Un altro aspetto su cui si sofferma il copresidente del Movimento della scuola sono le risorse consacrate all’educazione: «Siamo un cantone in cui fatica a considerare prioritaria la spesa in questo settore. Il Decs (il Dipartimento educazione, cultura e sport, ndr) ha recentemente presentato il documento ‘Scuola ticinese in cifre’ da cui emerge che il Ticino è nelle ultime posizioni nel raffronto intercantonale nella quota di spesa pubblica investita nell’educazione».

Diversi interventi in piazza

Sono stati diversi i docenti che hanno preso la parola in Piazza Governo prima della consegna della lettera aperta con le relative firme. «La scuola media – afferma Stefania, docente alle medie di Agno – sta a cuore a tutti, non solo ai docenti». E spiega: «Ci tengono gli allievi che vi trascorrono oltre otto ore al giorno, le loro famiglie, e ci tiene tutta la società. Risolve i problemi, prepara e orienta gli allievi a entrare nel mondo del lavoro, si fa carico di educare i ragazzi in un momento difficile della loro crescita, fornisce le basi per poi proseguire con una formazione, educa all’affettività e alla sessualità, prepara i cittadini alla loro vita futura». Ma c’è un ma: «Dalla scuola media ci si aspetta che metta in atto delle strategie pedagogiche, così che tutti i ragazzi possano avere accesso in modo equo all’educazione. In questo contesto si propongono tuttavia dei tagli in un settore che invece ha bisogno di essere rafforzato. Indebolire la scuola media, vuol dire indebolire tutta la società».

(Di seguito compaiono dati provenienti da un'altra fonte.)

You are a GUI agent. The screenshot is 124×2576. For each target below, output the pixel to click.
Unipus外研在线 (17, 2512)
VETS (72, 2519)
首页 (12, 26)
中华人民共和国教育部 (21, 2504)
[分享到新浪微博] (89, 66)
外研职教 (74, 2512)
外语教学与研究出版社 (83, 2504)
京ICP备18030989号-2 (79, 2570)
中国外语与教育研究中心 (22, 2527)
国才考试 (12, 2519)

Enrico Quaresmini, portavoce di ErreDiPi, fa partire il suo intervento da una serie di cifre. «Appenzello Interno: 1,5%. Esterno: 3,73%. Argovia: 3,6%. Basilea Campagna: 2,45%. Città: 4,34%. Berna: 3,02%. Ticino: 0,5%». Si tratta del rincaro riconosciuto al personale statale negli ultimi due anni. «In Ticino – evidenzia Quaresmini – abbiamo il tasso più basso. Il cantone che ha gli stipendi più bassi, ora si prende il lusso di diminuirli ulteriormente. È scandaloso». E già, perché chiosa il portavoce della rete, «non riconoscere il carovita implica una perdita del potere d’acquisto e di fatto un abbassamento dei salari». Secondo Quaresmini, «in Ticino c’è un’ossessione per il debito. A forza di drammatizzare una situazione che drammatica non è, si taglia dove non c’è bisogno». Di più. «L’abitudine alla concertazione da parte delle forze politiche e sindacali porta ad accontentarsi». «Piuttosto che accettare un accordo al ribasso», l’auspicio di Quaresmini è dunque quello di «cercare di protestare facendo sentire le proprie ragioni».